[Records from a data collection]
+++++

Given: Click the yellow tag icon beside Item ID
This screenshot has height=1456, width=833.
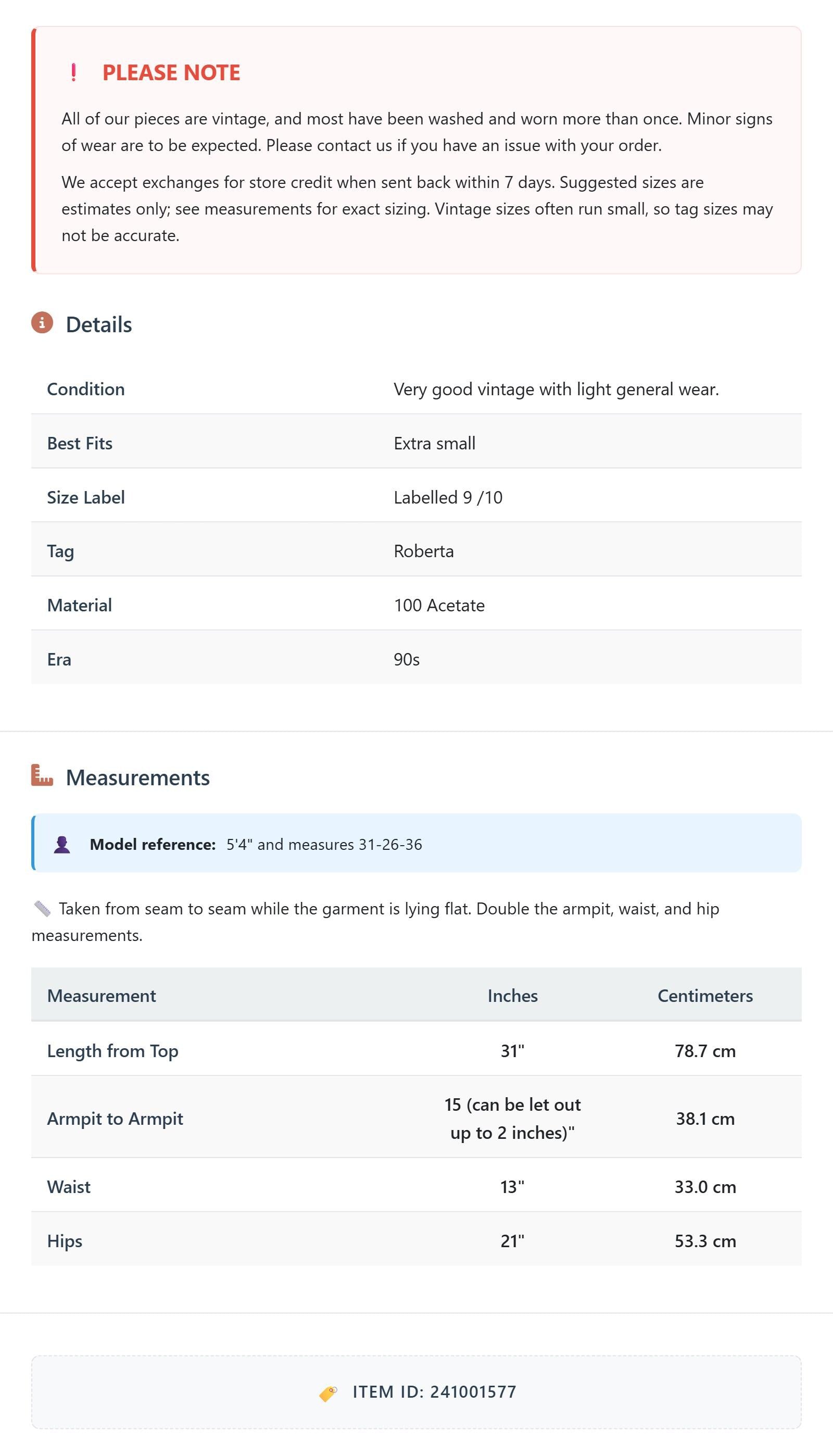Looking at the screenshot, I should 328,1392.
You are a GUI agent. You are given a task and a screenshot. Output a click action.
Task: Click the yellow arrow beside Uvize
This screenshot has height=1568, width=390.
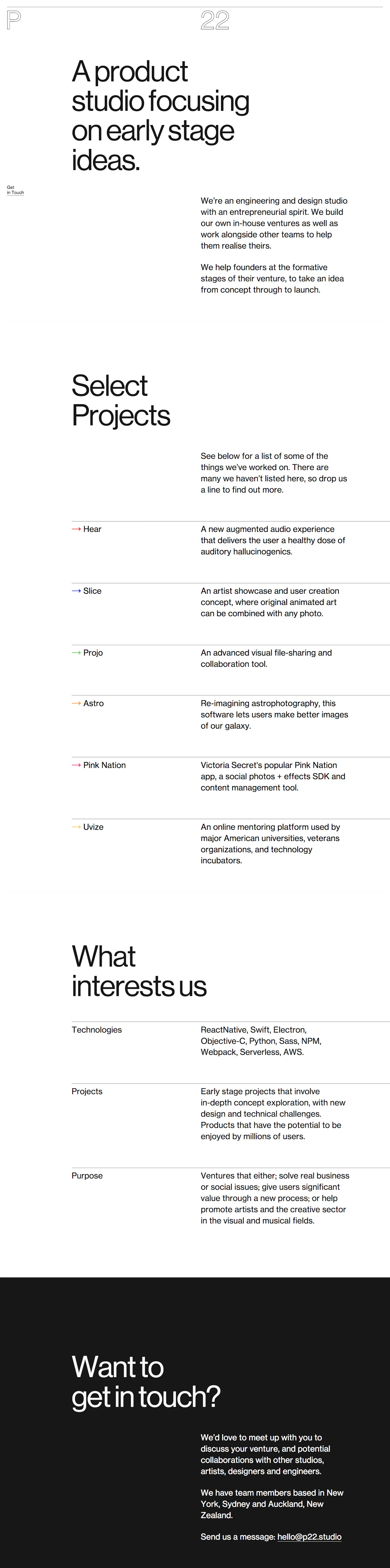click(76, 827)
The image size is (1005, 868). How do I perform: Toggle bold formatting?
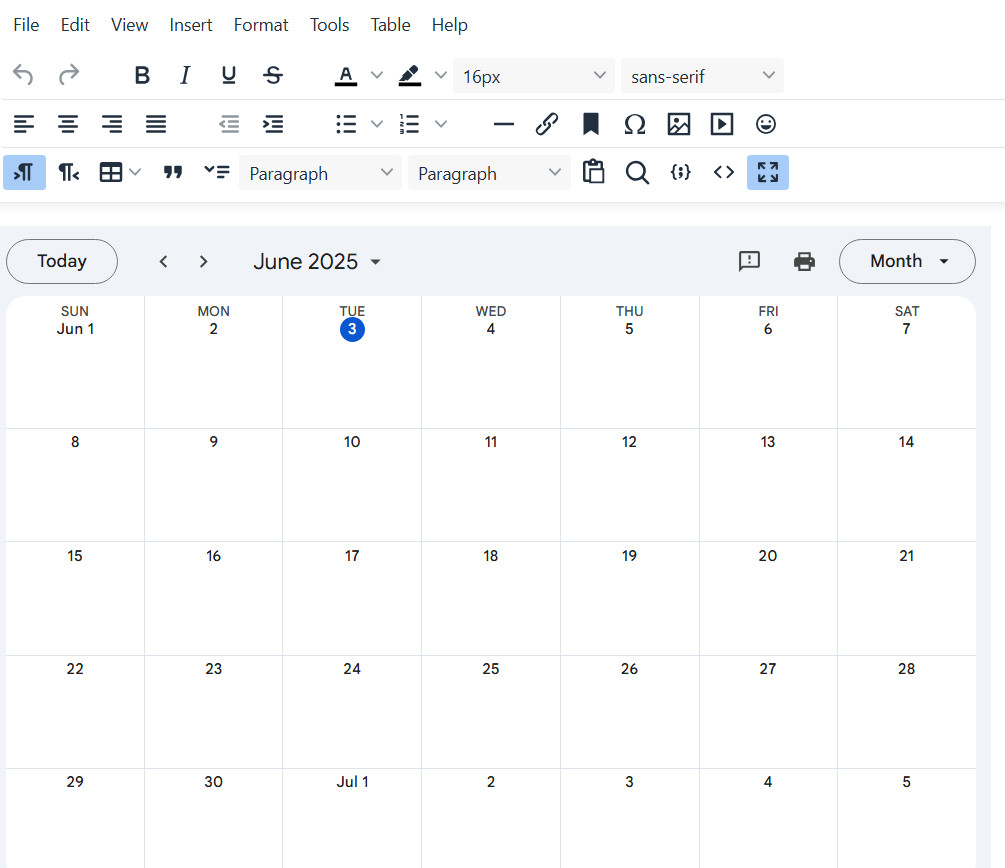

+++++

• Short problem: Rewrite the listing above with each "yellow" changed to "green" and everything else left as it is. Leave the pictures out of your answer.

• Expected answer:
Given: Click the green tag icon beside Item ID
This screenshot has height=1456, width=833.
Looking at the screenshot, I should 328,1392.
You are a GUI agent. You are given a task and a screenshot. Output a click action.
Task: Click the green arrow beside Uvize
This screenshot has height=1568, width=390.
click(76, 827)
The image size is (1005, 868). How do I perform: Toggle bold formatting?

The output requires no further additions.